▶ _TEKS YANG DITAMPILKAN_:
BELAKANGAN ini kata “Bersih kala pasang, kotor kala surut” menjadi gambaran yang pantas untuk daerah pesisir, sarkas memang. Kenyaatannya, pesisir masih dijadikan tempat sampah alternatif masyarakat, dibuktikan oleh hasil riset Jenna J Jambeck dari Universitas Georgia (2010) yang menyebutkan Indonesia adalah negara di urutan kedua dengan penghasil sampah laut jenis plastik terbanyak di dunia. Juga menurut catatan World Population Review, sampah plastik di laut Indonesia mencapai 56 ribu ton pada tahun 2021.
Spektakuler, tentunya sampah-sampah tersebut berasal dari pesisir yang merupakan wilayah peralihan antara darat dan laut, pesisir seakan menjadi jalan pencemaran dan pembuangan. Ombak yang seakan menjadi penanda bahwa laut mengamuk akan sampah, sehingga sampah tersebut akan terbawa oleh ombak dan mengotori kembali daerah pesisir.
Hukum tabur tuai. Tentu saja yang menyumbang sampah di daerah pesisir adalah masyarakat pesisir itu sendiri. Pesisir yang merupakan daerah peralihan antara darat dan laut masih terpengaruh oleh aktivitas yang ada di daratan, pesisir dengan ekosistem yang beragam juga menjadi daerah yang sangat produktif, karena itulah wilayah dan kelestarianpesisir rmasih sangat dipengaruhi oleh aktivitas masyarakat yang bermukim di sana. Penulis menganggap bahwa kelestarian daerah pesisir tergantung dari kondisi masyarakatnya, apakah memiliki kesadaran dan wawasan tentang pengelolaan lingkungan atau tidak.

▶ _DATA YANG DIBERIKAN_:

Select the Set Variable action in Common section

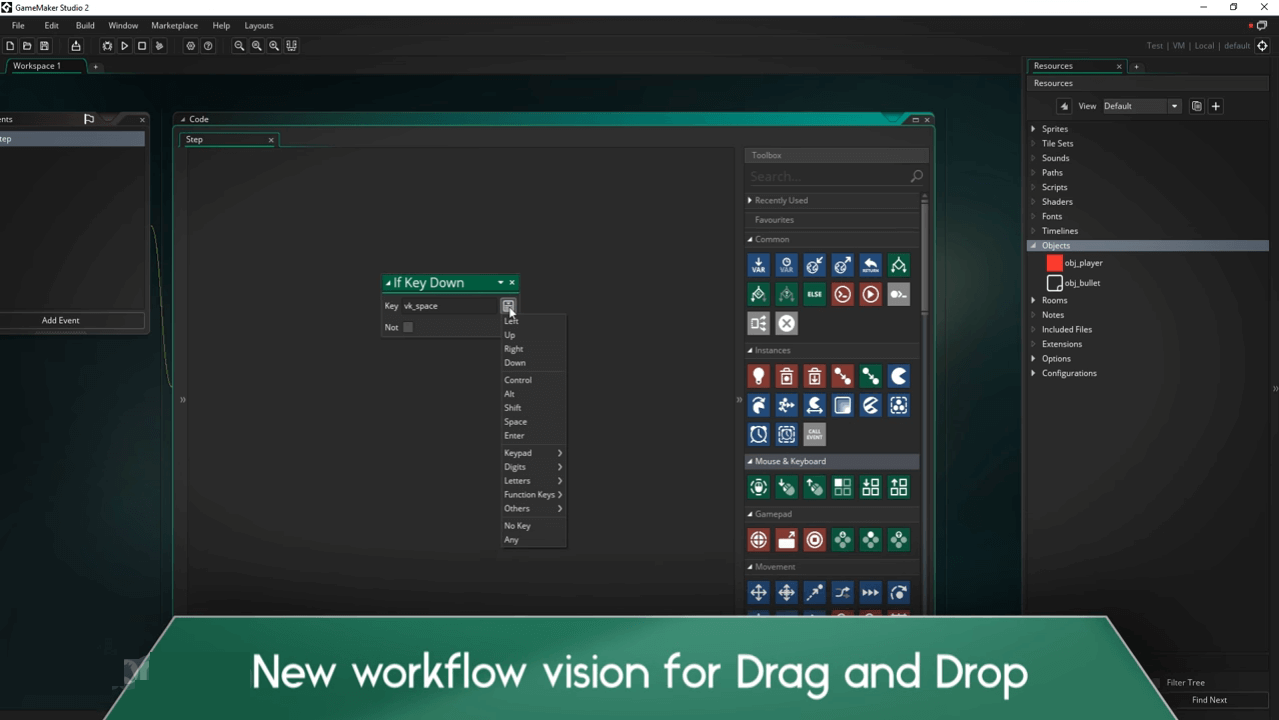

▶ _TUGAS ANDA_:
Tolong salin dengan tepat bagian teks tentang sampah di pesisir, dari "BELAKANGAN ini kata" sampai "kembali daerah pesisir.".

▶ _JAWABAN LATIHAN_:
BELAKANGAN ini kata “Bersih kala pasang, kotor kala surut” menjadi gambaran yang pantas untuk daerah pesisir, sarkas memang. Kenyaatannya, pesisir masih dijadikan tempat sampah alternatif masyarakat, dibuktikan oleh hasil riset Jenna J Jambeck dari Universitas Georgia (2010) yang menyebutkan Indonesia adalah negara di urutan kedua dengan penghasil sampah laut jenis plastik terbanyak di dunia. Juga menurut catatan World Population Review, sampah plastik di laut Indonesia mencapai 56 ribu ton pada tahun 2021.
Spektakuler, tentunya sampah-sampah tersebut berasal dari pesisir yang merupakan wilayah peralihan antara darat dan laut, pesisir seakan menjadi jalan pencemaran dan pembuangan. Ombak yang seakan menjadi penanda bahwa laut mengamuk akan sampah, sehingga sampah tersebut akan terbawa oleh ombak dan mengotori kembali daerah pesisir.